É que a penitência, o jejum, não é questão de um bocado a menos de pão, de cobrir-se com cinza ou de rasgar os vestidos. É um amor prático que não pode deixar de se traduzir em sinais externos: "o jejum que Eu aprecio é este - oráculo do Senhor Deus: abrir as prisões injustas; desatar os nós do jugo; deixar ir livres os oprimidos; quebrar toda a espécie de jugo; repartir o pão com o esfomeado; dar abrigo aos infelizes sem asilo; vestir o nu e não desprezar o irmão" (Is. 58, 6-7).
Ou seja: a melhor penitência são as obras de misericórdia; o jejum ideal é o amor prático e concreto. Tudo o que fizermos, como penitência, é para nos levar a este termo.

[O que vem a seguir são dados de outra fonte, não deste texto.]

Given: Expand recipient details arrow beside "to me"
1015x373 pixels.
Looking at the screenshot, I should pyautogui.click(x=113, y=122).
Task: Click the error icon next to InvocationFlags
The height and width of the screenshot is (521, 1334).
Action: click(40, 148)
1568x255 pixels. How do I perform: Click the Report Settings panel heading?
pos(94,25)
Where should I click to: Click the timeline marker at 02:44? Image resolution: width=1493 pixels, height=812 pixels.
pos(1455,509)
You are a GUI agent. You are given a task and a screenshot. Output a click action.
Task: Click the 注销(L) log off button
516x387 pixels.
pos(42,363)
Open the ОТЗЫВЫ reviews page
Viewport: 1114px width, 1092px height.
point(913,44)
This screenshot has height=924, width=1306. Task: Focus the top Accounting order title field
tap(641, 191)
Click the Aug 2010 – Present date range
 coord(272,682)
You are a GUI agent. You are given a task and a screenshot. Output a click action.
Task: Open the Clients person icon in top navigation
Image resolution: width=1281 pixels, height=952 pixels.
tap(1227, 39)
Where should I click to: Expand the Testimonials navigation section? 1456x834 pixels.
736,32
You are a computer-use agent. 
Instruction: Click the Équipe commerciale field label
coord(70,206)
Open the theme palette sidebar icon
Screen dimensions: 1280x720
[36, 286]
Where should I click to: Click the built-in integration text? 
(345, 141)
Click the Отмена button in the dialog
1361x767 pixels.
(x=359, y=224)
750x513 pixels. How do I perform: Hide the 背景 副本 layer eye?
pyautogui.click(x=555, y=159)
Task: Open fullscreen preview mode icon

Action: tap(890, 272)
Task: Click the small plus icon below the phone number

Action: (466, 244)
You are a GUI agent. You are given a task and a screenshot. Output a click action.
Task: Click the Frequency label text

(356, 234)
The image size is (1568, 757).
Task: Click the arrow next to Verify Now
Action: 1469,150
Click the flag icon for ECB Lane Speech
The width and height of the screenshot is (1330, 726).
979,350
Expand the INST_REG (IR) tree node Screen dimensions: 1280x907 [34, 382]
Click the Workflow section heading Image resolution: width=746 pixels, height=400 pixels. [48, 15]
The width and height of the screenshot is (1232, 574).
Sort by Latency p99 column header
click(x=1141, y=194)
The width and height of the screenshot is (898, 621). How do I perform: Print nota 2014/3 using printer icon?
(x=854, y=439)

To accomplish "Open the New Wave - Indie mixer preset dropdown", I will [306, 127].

(...) A penitência é um corrigir da nossa linha de vida, da marcha dos nossos passos. Frei António das Chagas (séc. XVI) fala-nos da penitência como de um "atalho brevíssimo" para nos aproximarmos dos caminhos de Deus. (...) "A cruz é a escada do céu" - diz-nos o santo Cura d'Ars. E, por isso, "deveríamos correr atrás da cruz como um avaro corre atrás do dinheiro". Que conselho tão oportuno! Ser avaro da cruz, do tempo da Quaresma, porque é escada para a Páscoa da Ressurreição.
Não deixemos passar esta quaresma em vão. É que "é agora o tempo favorável, é agora o tempo da salvação" (2Cor. 6,2)! (...) Cristianizemos a nossa Quaresma, vivendo-a na esperança cristã de ressuscitarmos com Crist. Para uma vida melhor. Aproveitemos esta Quaresma com vocação de Páscoa!".